Part of our discussion at the last adult Lent group focused on the Communion of Saints again. A comment came back to me this week. It was about how the suffering of members of the Body of Christ effects us. This statement came back to me when listening to a report on the situation in Nigeria. Christians in the country are being targeted by an extremist group and many are fleeing. One man was so traumatised he could hardly string a sentence together and what he did say was interrupted by sobbing. It seems he lost many members of his family. It was harrowing to hear.
Our faith in Britain, while sometimes being tricky is not dangerous. We do not have to hide and our lives are not at risk every time we go to church. From this safe place, how do we respond to the suffering of the rest of the Body of Christ? If we are truly part of the Communion of Saints shouldn’t we take care of this who are suffering now.

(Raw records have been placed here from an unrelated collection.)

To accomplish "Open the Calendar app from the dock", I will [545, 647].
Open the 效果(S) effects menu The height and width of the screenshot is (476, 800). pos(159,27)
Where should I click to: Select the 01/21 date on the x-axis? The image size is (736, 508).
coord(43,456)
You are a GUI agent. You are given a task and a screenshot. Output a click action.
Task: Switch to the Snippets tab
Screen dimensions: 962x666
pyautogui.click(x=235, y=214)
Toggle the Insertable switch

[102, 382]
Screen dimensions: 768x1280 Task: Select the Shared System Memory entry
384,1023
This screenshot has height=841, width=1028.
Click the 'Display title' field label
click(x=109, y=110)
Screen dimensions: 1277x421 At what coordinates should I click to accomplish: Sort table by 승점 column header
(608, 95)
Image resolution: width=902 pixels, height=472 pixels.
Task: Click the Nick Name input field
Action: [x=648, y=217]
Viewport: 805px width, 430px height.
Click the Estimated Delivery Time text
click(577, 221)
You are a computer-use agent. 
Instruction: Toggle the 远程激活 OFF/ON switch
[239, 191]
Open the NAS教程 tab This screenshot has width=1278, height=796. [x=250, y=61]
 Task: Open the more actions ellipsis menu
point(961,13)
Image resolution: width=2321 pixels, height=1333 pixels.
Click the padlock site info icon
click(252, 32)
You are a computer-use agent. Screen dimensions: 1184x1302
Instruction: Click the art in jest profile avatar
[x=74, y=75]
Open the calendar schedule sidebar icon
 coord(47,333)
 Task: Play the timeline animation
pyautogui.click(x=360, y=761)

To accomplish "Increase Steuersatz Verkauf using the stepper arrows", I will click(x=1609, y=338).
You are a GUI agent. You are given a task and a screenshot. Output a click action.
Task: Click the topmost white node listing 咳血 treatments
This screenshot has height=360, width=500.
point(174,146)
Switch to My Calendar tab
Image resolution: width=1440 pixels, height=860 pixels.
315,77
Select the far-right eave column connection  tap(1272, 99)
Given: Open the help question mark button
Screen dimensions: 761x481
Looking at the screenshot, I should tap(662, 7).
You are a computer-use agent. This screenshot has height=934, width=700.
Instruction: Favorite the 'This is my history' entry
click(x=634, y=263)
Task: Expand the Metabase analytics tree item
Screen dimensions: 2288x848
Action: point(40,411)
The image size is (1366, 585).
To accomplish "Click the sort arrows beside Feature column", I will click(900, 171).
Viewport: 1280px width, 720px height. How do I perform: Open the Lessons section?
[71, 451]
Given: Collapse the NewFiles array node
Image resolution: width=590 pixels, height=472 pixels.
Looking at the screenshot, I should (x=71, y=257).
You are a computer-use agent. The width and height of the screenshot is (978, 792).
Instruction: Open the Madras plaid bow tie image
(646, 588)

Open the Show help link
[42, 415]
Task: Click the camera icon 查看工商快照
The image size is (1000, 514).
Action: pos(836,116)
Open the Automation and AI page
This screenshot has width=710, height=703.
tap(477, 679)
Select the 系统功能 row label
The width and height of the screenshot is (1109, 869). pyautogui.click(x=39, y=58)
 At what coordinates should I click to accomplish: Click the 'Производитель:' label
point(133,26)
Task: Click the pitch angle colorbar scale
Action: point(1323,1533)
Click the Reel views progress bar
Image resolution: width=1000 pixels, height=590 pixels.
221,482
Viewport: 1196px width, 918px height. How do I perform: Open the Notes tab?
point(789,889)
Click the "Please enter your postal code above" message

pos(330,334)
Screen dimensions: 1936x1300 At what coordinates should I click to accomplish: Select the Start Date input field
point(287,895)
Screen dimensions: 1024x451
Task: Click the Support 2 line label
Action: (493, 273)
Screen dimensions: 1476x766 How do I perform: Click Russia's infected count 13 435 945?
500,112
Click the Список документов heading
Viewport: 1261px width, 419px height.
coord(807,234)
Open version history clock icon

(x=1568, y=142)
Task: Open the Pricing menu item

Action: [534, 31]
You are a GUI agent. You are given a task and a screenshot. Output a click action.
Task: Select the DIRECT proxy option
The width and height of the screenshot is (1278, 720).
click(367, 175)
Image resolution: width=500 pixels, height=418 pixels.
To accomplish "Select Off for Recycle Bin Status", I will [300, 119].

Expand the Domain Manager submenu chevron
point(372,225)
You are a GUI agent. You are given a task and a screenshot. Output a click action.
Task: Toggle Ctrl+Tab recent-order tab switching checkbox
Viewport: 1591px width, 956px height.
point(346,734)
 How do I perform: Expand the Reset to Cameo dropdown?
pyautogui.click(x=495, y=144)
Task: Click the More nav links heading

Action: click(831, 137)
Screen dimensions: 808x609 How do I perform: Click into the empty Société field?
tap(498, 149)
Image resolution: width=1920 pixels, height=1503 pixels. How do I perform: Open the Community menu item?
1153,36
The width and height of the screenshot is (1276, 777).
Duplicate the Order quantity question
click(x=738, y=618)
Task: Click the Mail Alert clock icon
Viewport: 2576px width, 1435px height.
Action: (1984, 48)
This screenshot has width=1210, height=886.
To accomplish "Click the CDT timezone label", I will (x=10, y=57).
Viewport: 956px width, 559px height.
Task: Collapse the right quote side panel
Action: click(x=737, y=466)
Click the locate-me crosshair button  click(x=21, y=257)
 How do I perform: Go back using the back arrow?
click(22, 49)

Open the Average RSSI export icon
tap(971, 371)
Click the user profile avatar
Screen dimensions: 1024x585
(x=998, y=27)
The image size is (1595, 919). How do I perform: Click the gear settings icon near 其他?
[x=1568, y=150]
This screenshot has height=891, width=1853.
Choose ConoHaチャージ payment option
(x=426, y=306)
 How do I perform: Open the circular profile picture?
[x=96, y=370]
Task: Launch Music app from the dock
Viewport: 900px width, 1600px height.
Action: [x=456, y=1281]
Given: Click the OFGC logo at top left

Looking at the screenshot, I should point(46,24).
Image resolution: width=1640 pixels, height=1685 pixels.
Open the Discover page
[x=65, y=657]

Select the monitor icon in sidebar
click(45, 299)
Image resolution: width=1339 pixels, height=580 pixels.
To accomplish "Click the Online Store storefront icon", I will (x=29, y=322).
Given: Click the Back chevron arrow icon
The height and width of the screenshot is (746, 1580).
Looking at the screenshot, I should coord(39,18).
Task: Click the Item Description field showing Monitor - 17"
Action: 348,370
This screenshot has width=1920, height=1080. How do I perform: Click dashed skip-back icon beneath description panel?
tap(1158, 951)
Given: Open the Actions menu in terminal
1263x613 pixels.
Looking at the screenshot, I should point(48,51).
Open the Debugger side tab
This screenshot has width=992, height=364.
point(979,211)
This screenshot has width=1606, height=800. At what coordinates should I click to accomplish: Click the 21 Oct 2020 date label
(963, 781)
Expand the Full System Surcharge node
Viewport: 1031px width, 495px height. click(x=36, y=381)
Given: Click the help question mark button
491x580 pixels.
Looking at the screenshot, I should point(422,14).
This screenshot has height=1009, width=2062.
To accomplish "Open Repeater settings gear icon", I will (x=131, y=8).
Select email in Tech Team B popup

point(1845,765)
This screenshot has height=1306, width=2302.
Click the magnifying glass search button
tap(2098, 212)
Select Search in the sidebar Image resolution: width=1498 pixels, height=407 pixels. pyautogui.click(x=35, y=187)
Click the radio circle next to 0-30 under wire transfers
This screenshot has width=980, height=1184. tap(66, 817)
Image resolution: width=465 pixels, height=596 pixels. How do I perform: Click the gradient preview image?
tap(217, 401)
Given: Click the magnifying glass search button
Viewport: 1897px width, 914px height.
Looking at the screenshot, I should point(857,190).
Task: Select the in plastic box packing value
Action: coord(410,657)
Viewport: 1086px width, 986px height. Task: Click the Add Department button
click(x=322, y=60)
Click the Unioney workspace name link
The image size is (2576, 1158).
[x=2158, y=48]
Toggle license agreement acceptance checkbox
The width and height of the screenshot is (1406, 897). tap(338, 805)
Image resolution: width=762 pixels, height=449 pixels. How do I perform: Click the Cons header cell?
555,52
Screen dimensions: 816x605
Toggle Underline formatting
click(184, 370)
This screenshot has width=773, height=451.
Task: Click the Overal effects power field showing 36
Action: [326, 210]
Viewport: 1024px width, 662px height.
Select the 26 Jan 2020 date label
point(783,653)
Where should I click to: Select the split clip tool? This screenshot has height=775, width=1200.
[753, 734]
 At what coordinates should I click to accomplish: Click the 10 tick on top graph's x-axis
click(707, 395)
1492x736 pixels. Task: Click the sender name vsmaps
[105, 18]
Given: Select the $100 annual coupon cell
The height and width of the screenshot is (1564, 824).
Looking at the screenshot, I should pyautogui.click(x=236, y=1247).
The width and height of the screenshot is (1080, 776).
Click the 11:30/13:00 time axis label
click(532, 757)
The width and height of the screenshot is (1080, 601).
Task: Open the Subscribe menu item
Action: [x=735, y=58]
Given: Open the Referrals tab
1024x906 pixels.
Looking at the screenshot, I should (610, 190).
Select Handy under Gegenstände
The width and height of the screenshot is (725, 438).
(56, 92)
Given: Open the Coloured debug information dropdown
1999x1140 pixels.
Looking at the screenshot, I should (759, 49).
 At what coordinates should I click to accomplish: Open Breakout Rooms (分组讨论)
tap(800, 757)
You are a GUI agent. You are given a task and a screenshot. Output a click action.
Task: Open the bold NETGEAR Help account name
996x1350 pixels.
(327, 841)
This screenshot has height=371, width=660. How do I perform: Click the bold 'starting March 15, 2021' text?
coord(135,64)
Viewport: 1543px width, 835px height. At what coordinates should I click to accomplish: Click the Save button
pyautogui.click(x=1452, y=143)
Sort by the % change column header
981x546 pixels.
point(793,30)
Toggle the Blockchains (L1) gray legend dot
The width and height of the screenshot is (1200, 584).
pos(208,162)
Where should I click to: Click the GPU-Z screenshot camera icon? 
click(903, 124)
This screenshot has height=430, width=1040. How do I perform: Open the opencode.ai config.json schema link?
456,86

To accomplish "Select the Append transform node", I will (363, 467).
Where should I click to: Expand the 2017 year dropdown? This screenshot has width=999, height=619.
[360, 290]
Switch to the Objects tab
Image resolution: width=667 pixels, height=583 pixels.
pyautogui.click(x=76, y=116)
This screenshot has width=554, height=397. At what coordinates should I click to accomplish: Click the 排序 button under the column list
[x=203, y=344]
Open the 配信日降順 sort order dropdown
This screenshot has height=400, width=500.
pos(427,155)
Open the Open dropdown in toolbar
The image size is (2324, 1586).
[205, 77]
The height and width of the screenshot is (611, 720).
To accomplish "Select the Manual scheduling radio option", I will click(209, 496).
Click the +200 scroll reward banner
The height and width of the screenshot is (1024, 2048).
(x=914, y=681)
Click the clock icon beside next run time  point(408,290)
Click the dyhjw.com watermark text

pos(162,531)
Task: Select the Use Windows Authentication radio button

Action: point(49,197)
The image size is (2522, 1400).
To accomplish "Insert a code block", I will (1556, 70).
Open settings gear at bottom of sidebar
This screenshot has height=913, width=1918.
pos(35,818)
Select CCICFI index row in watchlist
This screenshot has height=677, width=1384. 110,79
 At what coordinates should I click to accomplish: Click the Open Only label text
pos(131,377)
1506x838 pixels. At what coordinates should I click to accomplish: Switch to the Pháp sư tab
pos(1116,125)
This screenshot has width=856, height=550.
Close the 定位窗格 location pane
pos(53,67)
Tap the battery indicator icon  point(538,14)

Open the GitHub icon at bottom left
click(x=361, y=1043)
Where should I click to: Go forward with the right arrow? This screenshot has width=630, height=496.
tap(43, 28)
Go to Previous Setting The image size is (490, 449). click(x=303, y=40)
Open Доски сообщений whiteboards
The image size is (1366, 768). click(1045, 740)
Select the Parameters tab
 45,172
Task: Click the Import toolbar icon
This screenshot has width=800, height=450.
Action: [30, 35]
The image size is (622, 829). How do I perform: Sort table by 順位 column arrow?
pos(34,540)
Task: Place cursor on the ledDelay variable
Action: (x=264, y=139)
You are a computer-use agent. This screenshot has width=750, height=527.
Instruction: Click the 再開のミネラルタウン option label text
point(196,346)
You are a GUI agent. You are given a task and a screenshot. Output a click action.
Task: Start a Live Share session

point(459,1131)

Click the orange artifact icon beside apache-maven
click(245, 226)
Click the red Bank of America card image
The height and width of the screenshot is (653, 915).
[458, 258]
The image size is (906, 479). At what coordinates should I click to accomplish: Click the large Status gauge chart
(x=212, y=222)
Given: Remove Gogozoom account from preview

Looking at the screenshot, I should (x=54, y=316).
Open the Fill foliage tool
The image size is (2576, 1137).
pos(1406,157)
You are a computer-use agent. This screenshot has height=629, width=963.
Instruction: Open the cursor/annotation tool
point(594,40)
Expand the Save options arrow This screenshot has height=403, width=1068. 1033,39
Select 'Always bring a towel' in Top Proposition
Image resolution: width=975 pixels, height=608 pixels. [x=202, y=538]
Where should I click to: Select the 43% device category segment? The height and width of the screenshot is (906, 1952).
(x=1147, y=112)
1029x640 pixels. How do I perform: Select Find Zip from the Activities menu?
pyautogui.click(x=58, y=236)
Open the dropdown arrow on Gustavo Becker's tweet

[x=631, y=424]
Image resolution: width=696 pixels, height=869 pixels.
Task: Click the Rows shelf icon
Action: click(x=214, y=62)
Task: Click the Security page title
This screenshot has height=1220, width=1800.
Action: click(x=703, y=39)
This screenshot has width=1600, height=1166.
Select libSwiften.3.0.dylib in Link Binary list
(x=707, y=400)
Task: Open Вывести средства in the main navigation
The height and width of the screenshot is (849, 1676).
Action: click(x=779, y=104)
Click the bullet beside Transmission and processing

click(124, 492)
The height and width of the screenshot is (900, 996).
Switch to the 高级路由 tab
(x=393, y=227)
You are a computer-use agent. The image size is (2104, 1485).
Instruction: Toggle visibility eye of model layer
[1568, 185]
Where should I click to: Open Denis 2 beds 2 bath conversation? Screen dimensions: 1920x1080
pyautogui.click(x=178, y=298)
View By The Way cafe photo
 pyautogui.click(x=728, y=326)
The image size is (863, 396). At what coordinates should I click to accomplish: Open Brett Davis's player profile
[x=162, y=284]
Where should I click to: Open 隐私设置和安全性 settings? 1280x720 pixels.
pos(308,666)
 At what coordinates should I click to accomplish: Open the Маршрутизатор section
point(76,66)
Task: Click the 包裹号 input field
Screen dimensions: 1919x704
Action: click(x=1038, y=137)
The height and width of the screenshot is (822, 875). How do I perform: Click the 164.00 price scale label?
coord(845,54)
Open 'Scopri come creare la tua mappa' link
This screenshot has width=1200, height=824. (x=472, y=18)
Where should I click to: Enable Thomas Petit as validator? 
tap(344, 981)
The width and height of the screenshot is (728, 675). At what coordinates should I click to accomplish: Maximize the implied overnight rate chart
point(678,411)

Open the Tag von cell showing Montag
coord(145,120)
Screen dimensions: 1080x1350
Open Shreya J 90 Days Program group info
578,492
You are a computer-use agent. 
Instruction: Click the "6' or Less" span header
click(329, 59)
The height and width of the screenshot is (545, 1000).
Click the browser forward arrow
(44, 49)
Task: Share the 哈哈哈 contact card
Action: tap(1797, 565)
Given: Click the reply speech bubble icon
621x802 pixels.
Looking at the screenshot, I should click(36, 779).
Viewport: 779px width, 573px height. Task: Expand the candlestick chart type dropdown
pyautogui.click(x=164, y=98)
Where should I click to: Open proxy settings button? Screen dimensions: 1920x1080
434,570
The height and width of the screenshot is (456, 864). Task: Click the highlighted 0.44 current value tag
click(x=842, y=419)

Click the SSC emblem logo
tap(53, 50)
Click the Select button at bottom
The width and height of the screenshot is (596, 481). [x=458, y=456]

Two charities seek to support Christian Communities in countries where there is persecution. The Catholic ‘Aid to the Church in Need’ has both information that can feed into prayer and ways to take practical help. Christian Solidarity Worldwide also provide good and up-to-date information on many different situations where Christians are suffering. One page on the Aid to the Church in Need website talks about deepening our own faith through support and prayers for the Suffering Church. If we are aware in Mass of being joined by the Angels and Saints in heaven, what would it feel like to be aware that some of the Church Militant were saying Mass with us, in secret at great risk to their own lives? When Christ broke bread and passed round the Cup at the Last Supper it was because he was facing death because of who his is. Many today receive the body and blood of Christ knowing that they and their families face death for following Jesus Christ. When they receive Christ and in return offer themselves to Him in love, it is with the awareness that they maybe called to face martyrdom. What if we take part in Mass being aware of the meaning for others, if we take part in ‘The Watch’ on Maundy Thursday being aware that for some Christians today arrest, torture and death are a real possibility. Can we offer ourselves to God in a whole-hearted way with this in mind? Are we prepared to support those who suffer for their faith in prayer and in practical ways? Paul often appealed in his letters to support fellow believers who were suffering. Through doing this we can begin to appreciate the reality of being part of the Body of Christ.